Ich glaube auch nicht daran, daß man noch 2005 einen DSL-Anschluß ohne Telefon (analog oder ISDN) bekommt. Falls es jemals so weit sein sollte, zeigt QSC ja schon heute, wohin der Zug fährt: es wird nicht billiger. Warum auch sollten 4MHz Bandbreite auf dem Kabel billiger sein als die heute teuer verkauften 128kbit? Auch im Festnetz fahren die Anbieter auf Kriegskurs gegen die Degradierung zum Transportdiensleister, und die Regulierungsbehörde spielt mit so zukunftsfeindlichen, realitätsfernen Urteilen wie der 032-Gasse für VoIP fleissig mit.
Ein kurzes Wort zu VoIP und dem Problem des regionalen Bezugs von Telefonnummern: wie bereits im Teltarif-Forum jemand so treffend bemerkt hat, leben wir in einer Zeit, in der man unter einer Nummer einen Teilnehmer erreicht, und nicht einen Ort.
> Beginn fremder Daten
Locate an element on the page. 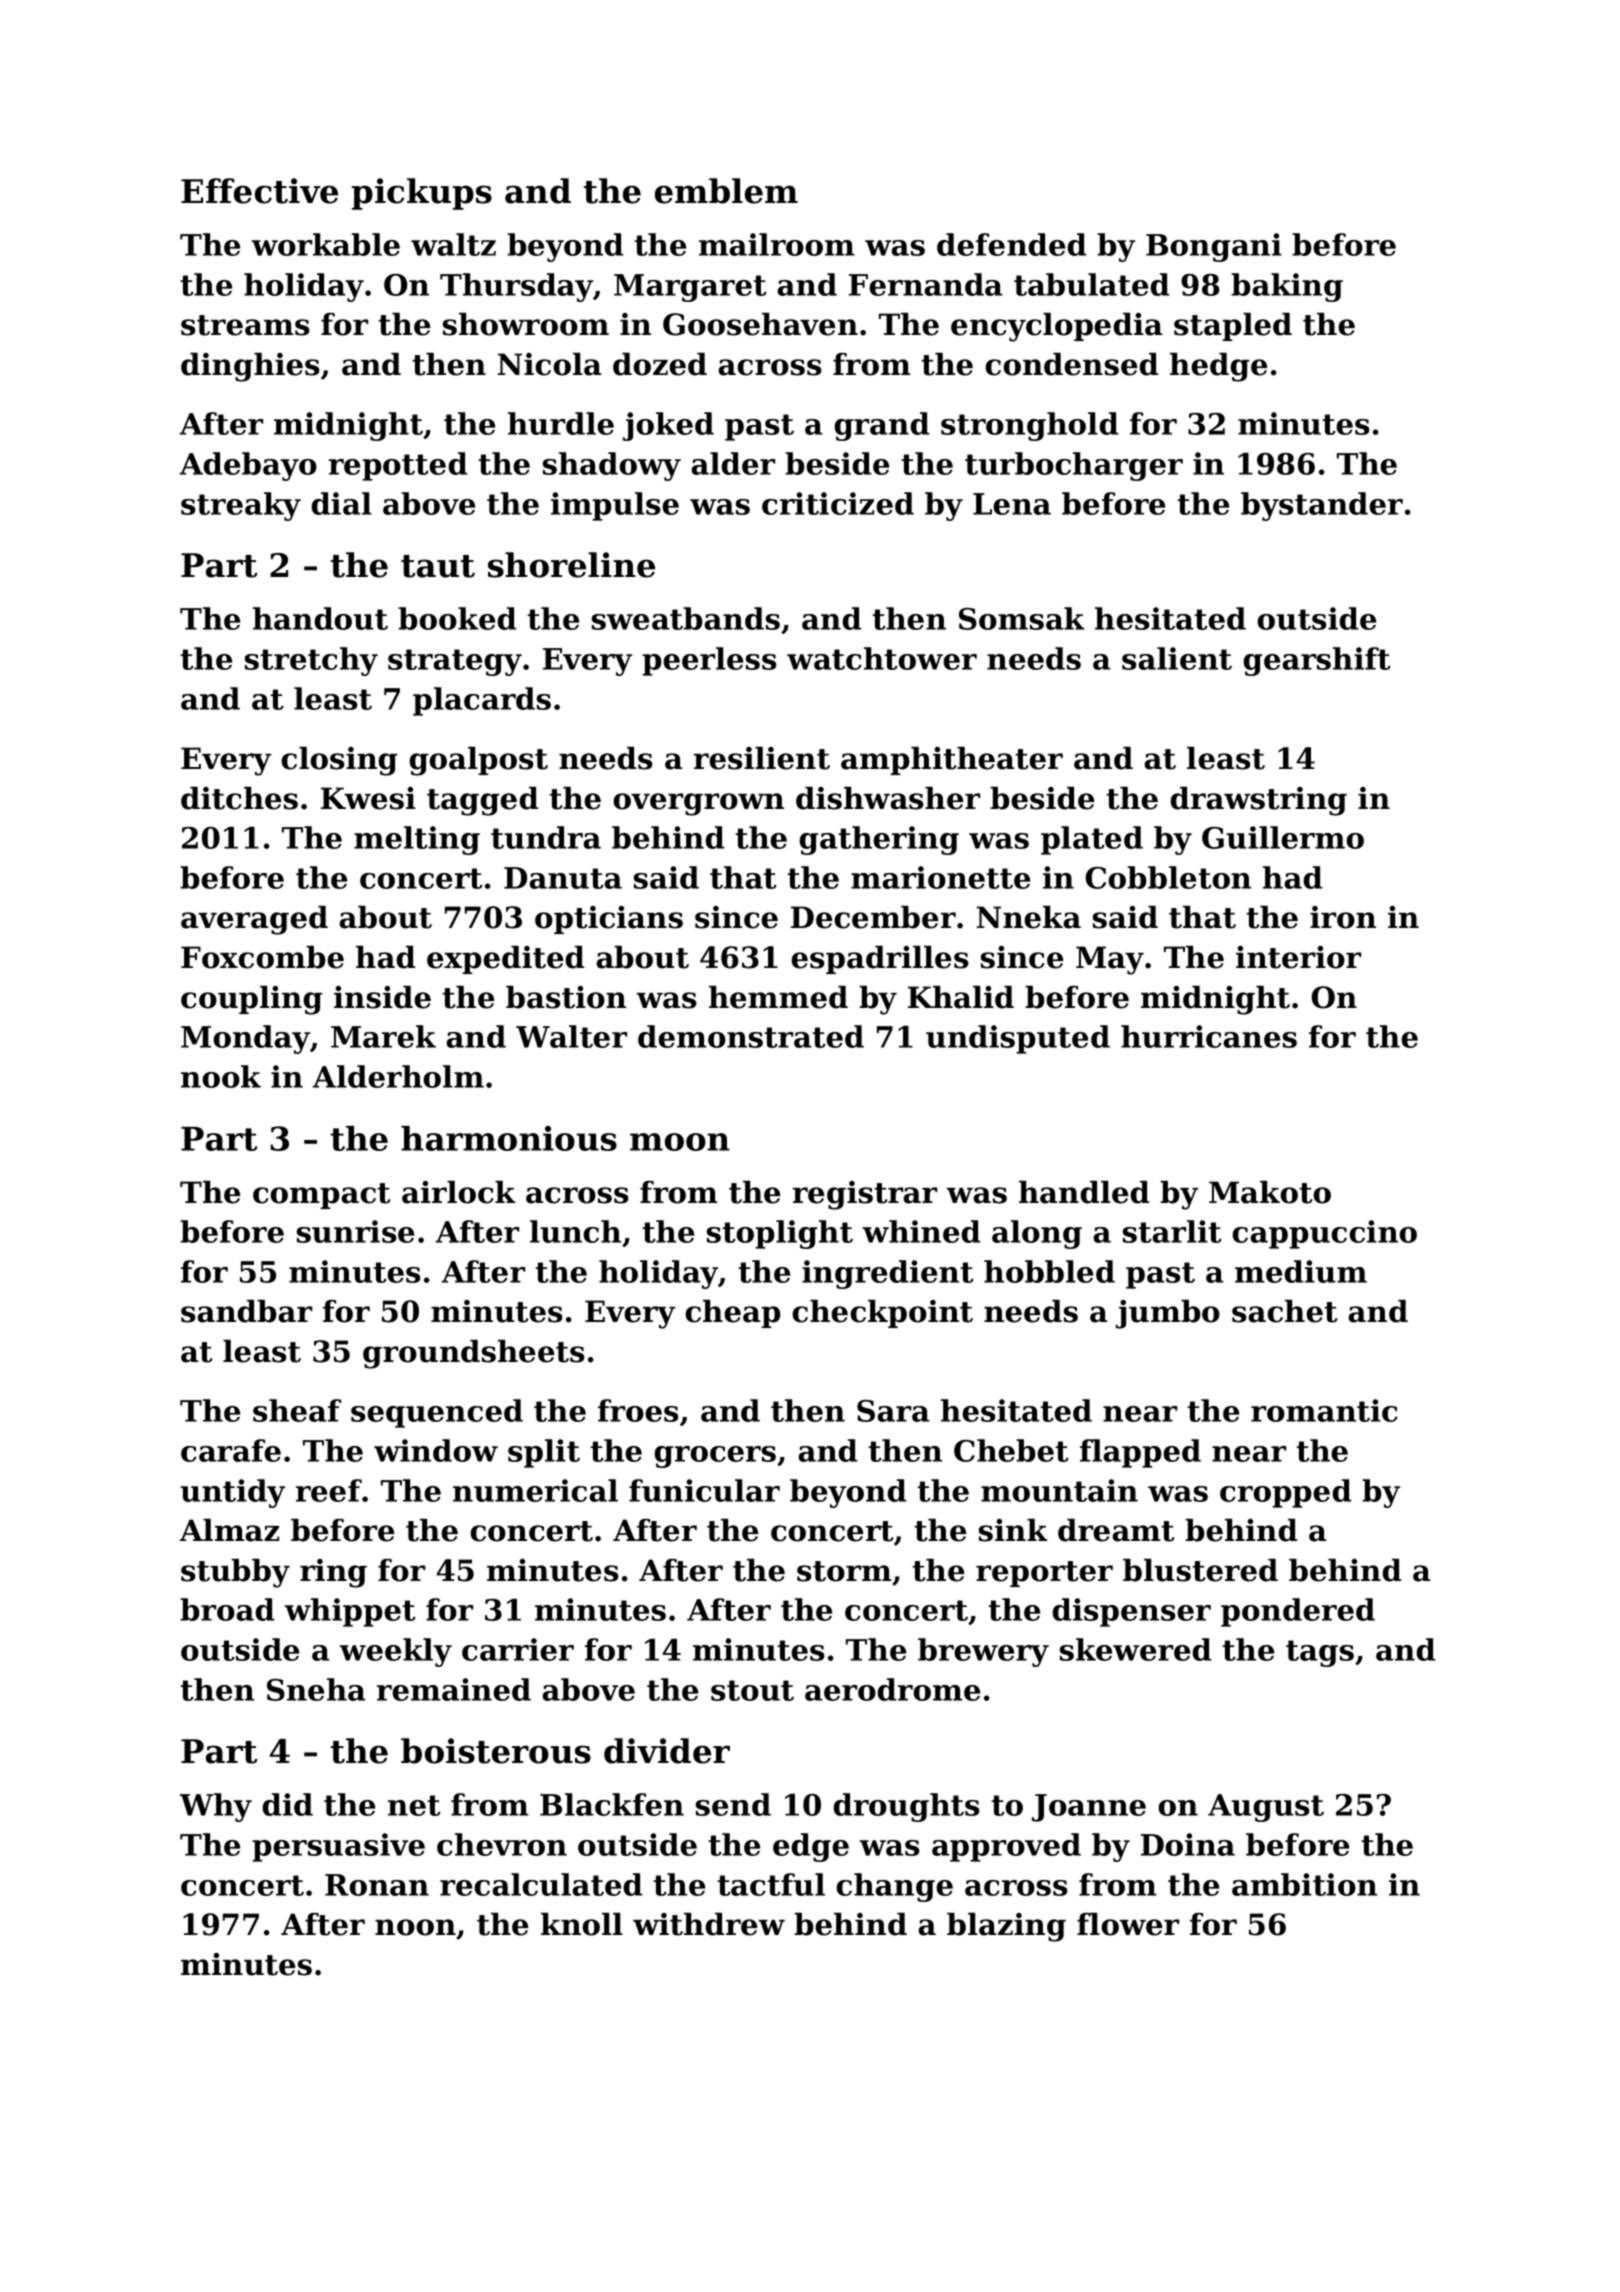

Sollte ENUM sich in 10 oder 20 Jahren durchgesetzt haben, wählen, faxen, simsen, IMsen und mailen wir sowieso nur noch Adressen der Art name@domain.tld an - das ist Unified Messaging, das ist die Zukunft. Es ist völlig hirnrissig, hier nach dem Dienst zu unterscheiden. Das einzige, was da noch zählt, ist das verwendete Medium, und die beanspruchte Bandbreite (nicht: Volumen!).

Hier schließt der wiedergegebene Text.